*WHAT YOU WILL DO*:
Reproduce every line of the entries in the part that opens with the line containing "Click the plus icon on Add new item" and closes with the line containing "click(91, 58)", both included, leaving the requests unchanged. Multiply each coordinate in the answers by 1.1 and round it to a whole number, with halves rounding up.

------ STORED ROWS ------

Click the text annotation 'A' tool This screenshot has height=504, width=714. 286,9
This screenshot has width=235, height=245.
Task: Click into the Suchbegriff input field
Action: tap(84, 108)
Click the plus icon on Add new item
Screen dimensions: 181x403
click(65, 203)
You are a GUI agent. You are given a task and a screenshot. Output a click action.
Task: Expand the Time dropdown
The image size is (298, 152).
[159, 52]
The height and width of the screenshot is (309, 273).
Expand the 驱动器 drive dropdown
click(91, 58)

------
------ STORED ROWS ------

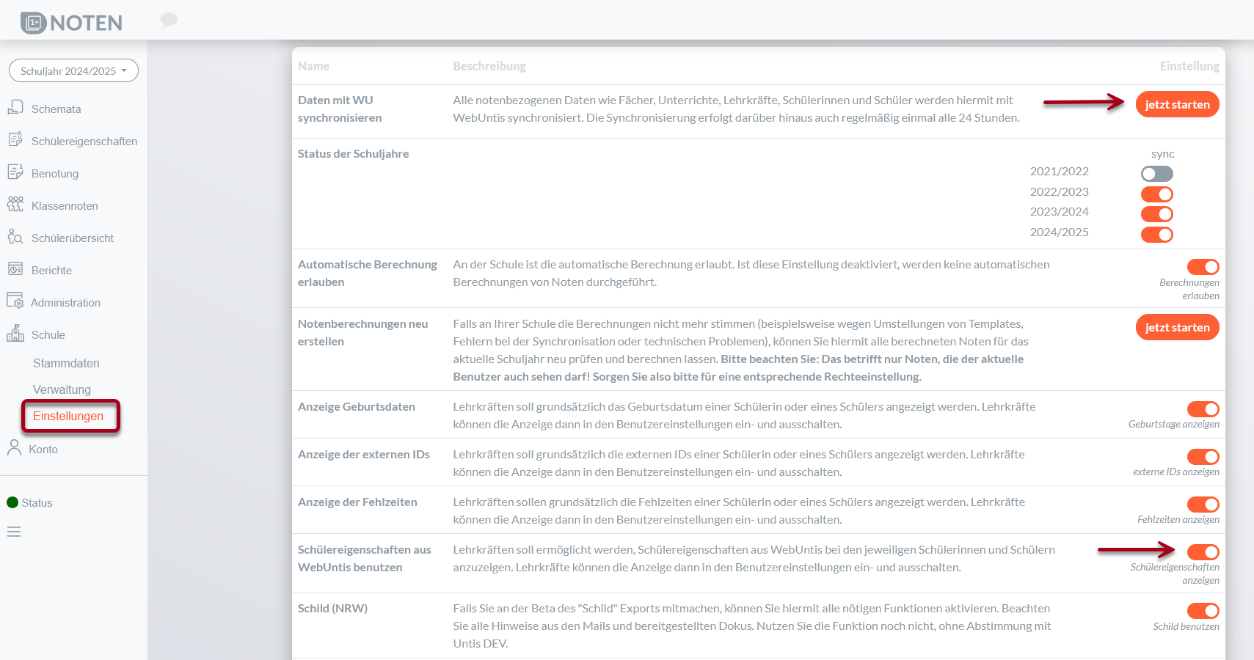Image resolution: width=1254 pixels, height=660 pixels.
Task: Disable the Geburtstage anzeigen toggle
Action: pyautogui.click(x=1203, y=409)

------

*ANSWER TO THE PROBLEM*:
Click the plus icon on Add new item
Screen dimensions: 181x403
click(72, 223)
You are a GUI agent. You are given a task and a screenshot. Output a click action.
Task: Expand the Time dropdown
The image size is (298, 152).
[175, 57]
The height and width of the screenshot is (309, 273).
Expand the 驱动器 drive dropdown
click(100, 64)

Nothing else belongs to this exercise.